- Task brief: Search the data below for "Share"; list each line that holds it.

Stored items
"""

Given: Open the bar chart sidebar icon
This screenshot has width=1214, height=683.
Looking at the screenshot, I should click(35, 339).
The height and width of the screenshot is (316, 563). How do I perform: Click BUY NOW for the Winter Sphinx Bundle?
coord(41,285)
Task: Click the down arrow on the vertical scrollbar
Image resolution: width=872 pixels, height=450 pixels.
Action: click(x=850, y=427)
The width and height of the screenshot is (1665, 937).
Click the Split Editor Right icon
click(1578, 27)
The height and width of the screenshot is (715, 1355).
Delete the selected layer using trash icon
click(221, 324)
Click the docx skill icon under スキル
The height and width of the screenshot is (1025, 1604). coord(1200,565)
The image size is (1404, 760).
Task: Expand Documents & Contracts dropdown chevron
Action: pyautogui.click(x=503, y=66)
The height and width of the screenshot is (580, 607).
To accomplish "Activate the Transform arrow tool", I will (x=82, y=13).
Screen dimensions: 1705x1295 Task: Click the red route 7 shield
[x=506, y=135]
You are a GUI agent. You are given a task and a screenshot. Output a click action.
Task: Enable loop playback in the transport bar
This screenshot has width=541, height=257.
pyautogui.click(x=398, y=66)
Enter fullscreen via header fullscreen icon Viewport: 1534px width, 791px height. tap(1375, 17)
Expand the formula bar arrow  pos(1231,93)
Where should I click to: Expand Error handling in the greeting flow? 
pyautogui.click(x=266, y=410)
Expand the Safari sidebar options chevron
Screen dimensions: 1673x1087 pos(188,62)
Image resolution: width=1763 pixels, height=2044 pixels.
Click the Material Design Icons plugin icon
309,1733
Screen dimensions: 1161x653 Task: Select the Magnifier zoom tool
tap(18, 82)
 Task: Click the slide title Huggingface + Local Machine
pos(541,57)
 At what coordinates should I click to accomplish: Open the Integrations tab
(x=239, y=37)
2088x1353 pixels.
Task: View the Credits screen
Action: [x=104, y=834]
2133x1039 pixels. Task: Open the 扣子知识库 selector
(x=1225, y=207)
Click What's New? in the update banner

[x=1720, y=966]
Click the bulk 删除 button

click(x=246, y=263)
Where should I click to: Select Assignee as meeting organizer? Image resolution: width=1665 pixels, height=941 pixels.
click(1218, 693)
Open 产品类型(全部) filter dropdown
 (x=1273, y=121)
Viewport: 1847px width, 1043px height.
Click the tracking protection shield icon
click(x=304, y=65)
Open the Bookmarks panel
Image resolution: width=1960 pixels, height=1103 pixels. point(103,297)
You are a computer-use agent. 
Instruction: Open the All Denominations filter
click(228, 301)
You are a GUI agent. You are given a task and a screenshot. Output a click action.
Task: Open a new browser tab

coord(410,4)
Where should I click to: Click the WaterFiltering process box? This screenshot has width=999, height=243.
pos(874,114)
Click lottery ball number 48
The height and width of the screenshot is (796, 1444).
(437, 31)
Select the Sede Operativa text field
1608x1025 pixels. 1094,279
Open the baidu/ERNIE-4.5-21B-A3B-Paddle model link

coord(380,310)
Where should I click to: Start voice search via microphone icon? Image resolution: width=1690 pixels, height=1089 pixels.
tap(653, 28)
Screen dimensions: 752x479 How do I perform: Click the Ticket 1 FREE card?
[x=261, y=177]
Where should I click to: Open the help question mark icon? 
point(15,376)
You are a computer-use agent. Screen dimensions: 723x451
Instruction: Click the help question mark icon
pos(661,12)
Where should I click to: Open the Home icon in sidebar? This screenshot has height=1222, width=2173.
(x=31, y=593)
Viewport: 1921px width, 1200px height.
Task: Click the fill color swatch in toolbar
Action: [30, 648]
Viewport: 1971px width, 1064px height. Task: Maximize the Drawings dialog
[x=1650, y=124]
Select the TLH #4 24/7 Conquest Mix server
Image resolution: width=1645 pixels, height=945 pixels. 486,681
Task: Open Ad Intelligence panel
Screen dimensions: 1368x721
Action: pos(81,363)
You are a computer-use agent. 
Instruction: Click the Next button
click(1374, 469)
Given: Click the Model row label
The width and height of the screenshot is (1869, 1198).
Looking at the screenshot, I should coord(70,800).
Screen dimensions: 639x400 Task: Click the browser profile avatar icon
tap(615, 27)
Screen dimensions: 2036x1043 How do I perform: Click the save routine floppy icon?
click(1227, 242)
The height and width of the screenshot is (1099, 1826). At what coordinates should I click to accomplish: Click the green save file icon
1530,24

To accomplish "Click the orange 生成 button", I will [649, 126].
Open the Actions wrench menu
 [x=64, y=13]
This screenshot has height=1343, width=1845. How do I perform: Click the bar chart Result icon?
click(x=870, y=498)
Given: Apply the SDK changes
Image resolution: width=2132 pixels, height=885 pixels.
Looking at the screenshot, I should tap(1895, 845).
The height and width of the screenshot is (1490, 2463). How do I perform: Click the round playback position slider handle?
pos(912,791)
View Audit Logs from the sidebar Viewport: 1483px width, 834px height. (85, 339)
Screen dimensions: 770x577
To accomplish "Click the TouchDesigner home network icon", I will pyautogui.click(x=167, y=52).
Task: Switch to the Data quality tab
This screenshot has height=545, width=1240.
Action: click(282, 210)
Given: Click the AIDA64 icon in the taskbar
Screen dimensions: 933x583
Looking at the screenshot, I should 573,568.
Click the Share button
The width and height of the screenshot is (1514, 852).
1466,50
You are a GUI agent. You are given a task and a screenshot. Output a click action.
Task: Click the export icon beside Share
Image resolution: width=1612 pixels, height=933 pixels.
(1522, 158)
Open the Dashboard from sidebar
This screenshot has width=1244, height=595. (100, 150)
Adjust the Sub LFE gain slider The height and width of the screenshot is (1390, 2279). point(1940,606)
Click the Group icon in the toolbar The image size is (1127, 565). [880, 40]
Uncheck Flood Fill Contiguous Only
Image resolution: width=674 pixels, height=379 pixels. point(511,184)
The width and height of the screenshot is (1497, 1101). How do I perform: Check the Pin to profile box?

"""

- Expected answer:
Click the Share button
Task: Click the export icon beside Share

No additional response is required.